Склоняясь к уху Брайана, чтобы спросить, что с ним стряслось, Ури поискал глазами мать, но ее в гостиной не было. Впрочем, сказал он себе, нелепо было бы ожидать, чтобы она, с ее любовью к опозданиям, явилась к чаю вовремя, да еще после такой долгой дороги. Ведь должна же она поколдовать над своим лицом, над своим нарядом, над своими волосами. Ури почти с умилением подумал о том, как мать всегда остается верна себе. Но это умиление быстро сменилось беспокойством, когда он заметил, что Яна в гостиной тоже нет. Совпадение их опозданий так неприятно поразило Ури, что он даже не расслышал ответ Брайана, и хотел было повторить свой вопрос, но в этот момент кто-то тронул его за плечо.
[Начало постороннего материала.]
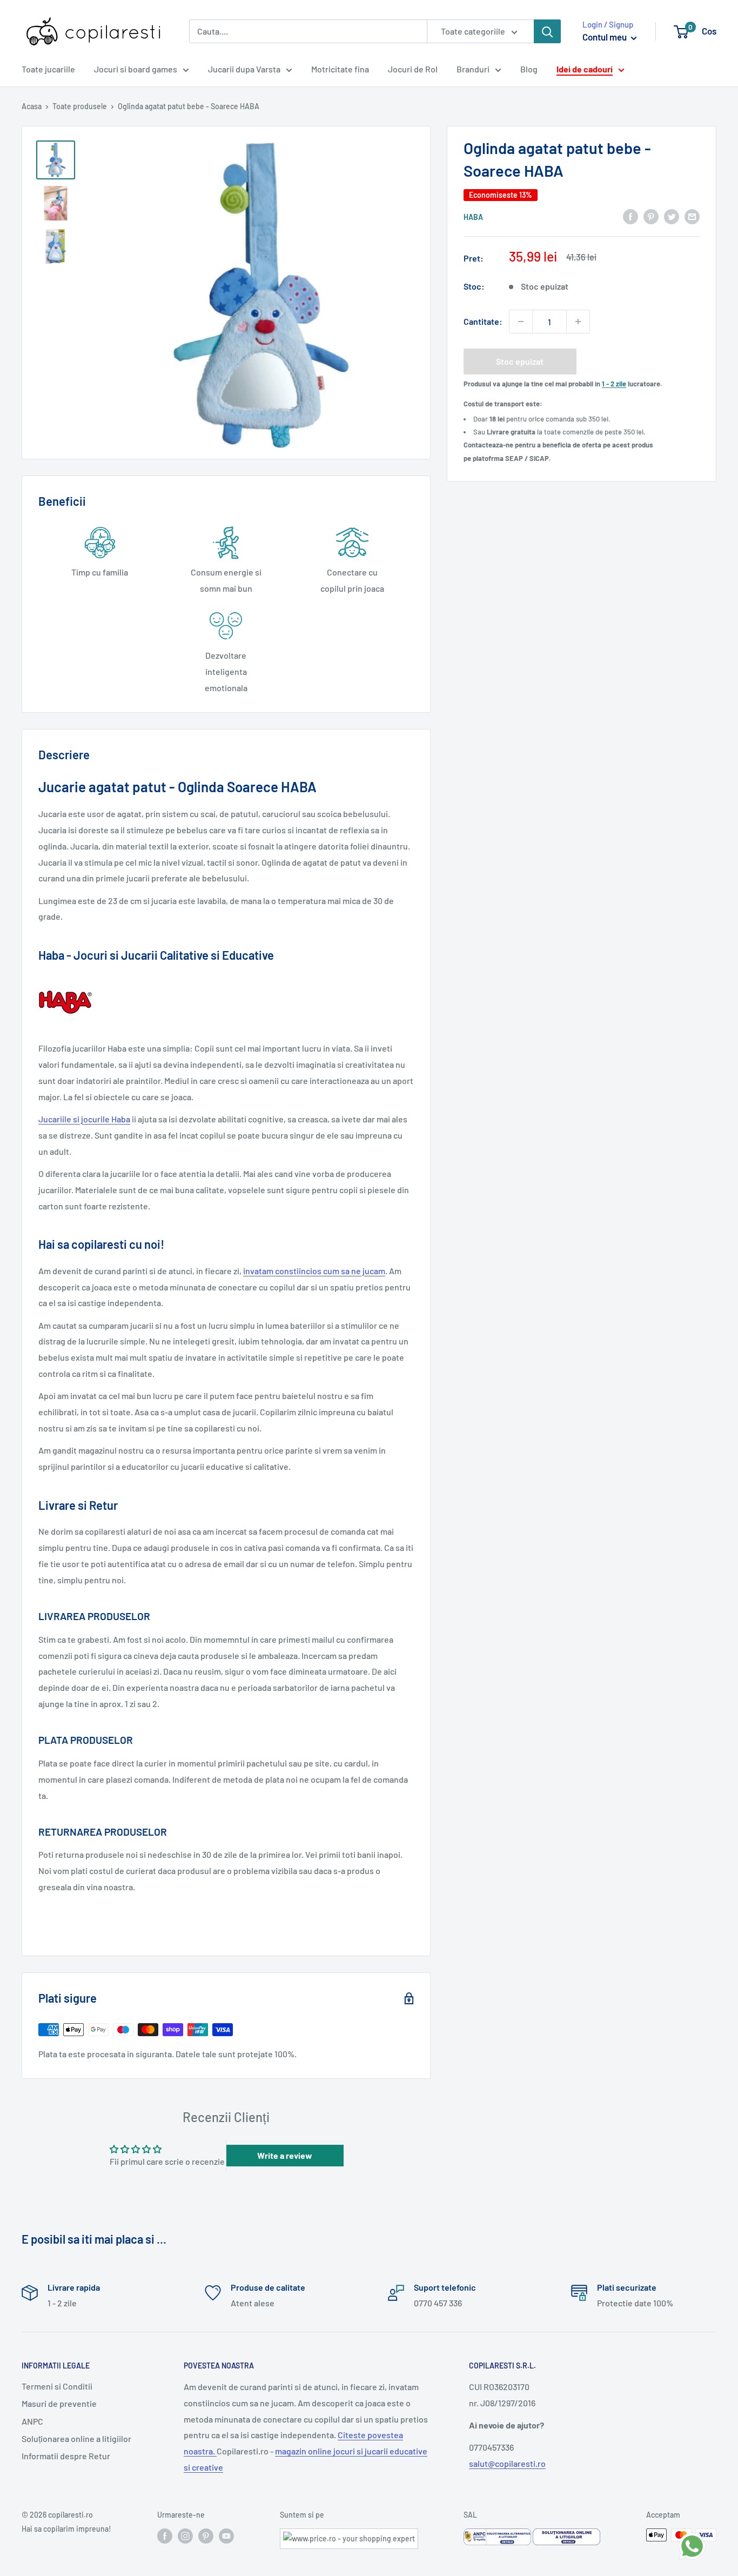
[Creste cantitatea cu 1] (578, 321)
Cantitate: (483, 321)
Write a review (284, 2155)
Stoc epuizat (520, 361)
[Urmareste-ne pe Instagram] (185, 2536)
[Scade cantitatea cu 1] (520, 321)
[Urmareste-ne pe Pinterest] (205, 2536)
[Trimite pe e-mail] (692, 216)
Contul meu (605, 36)
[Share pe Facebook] (630, 216)
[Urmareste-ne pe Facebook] (164, 2536)
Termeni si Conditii (57, 2386)
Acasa (32, 106)
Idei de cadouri (584, 69)
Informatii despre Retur (66, 2456)
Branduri (473, 69)
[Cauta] (547, 31)
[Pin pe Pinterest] (651, 216)
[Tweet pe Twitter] (671, 216)
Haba (473, 217)
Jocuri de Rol (413, 69)
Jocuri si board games (135, 69)
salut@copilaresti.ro (507, 2463)
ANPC (32, 2421)
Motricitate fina (340, 69)
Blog (529, 69)
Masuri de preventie (59, 2403)
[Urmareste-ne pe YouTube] (226, 2536)
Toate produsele (79, 106)
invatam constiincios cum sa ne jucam (314, 1271)
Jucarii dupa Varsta (244, 69)
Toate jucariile (48, 69)
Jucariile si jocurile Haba (84, 1119)
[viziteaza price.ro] (349, 2535)
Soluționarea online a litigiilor (76, 2438)
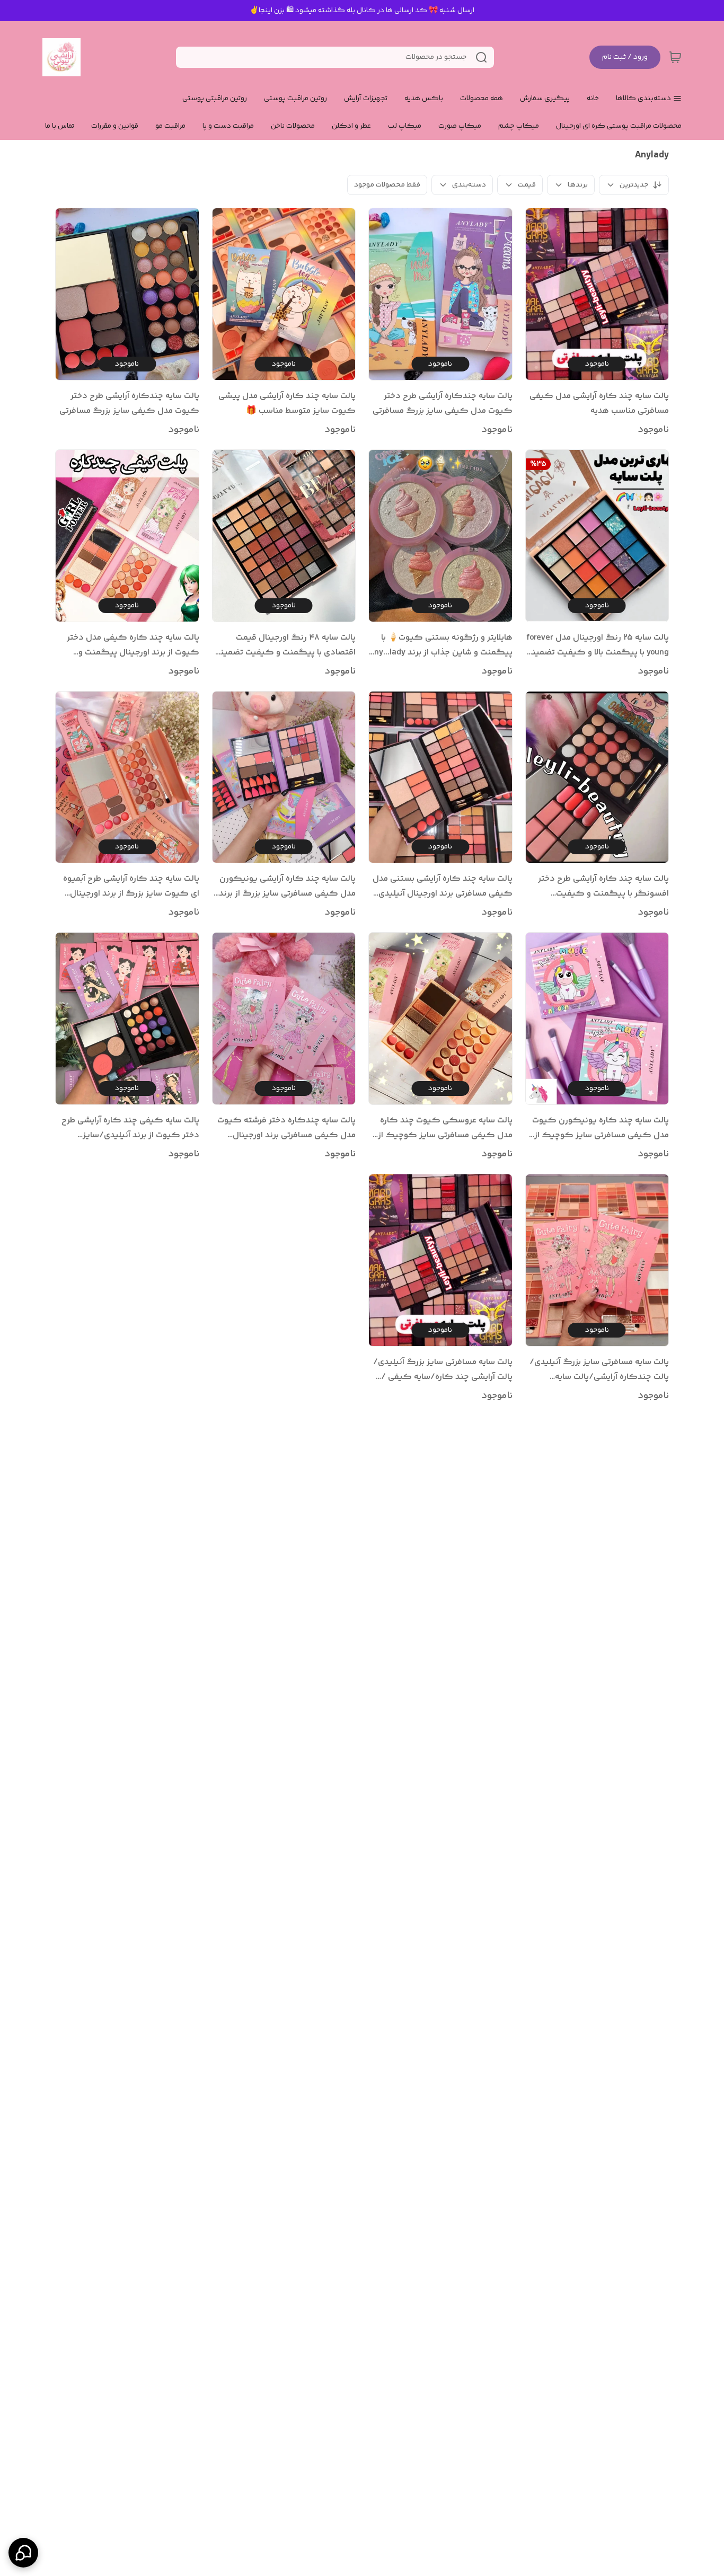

– Куда вы делись, я вас всюду ищу! – прогудел ему прямо в ухо голос Яна, добавляя к вавилонскому гомону гостиной недостающую толику немецкого лая.
Ури обрадовался ему, как родному, и устыдился своей ревнивой несправедливости. Что с ним, – в детство он впал, что ли? Чего вдруг он сходу предположил, будто мать может так вот запросто лечь в постель с первым встречным? Между тем Брайан, нарушая порядок и справедливость, вне очереди налил Ури и Яну по чашке особо крепкого чая и долго смотрел им вслед по-собачьи преданным взглядом, пока одна из испанских дам не начала взволнованно выяснять, что с ним стряслось. Народу в комнате было так много, что им с Яном не удалось найти двух свободных стульев за одним столиком. В конце концов Ян втиснулся между двумя смазливыми американскими девицами, курящими сигареты на диване у камина. А Ури пристроился на подоконнике возле столика, у которого расположилась неразлучная пара музыкальных пасторов. Возможно потому, что им было неуютно без Толефа, покинувшего их ради отутюженного англичанина, они без возражений впустили Ури в свою беседу.
Преподобный Тоддс принялся словоохотливо расписывать прелести острова Мальта, где он, по его словам, провел последние тридцать лет своей жизни. Прелести были сомнительные, потому что, несмотря на свое звучное романтическое имя, остров был скучно лишен всякой растительности и сплошь покрыт автострадами. Однако его жители отнюдь не бедствовали, а, напротив, очень хорошо зарабатывали на незаконной торговле ливийской нефтью, на которую много лет назад было наложено эмбарго ООН.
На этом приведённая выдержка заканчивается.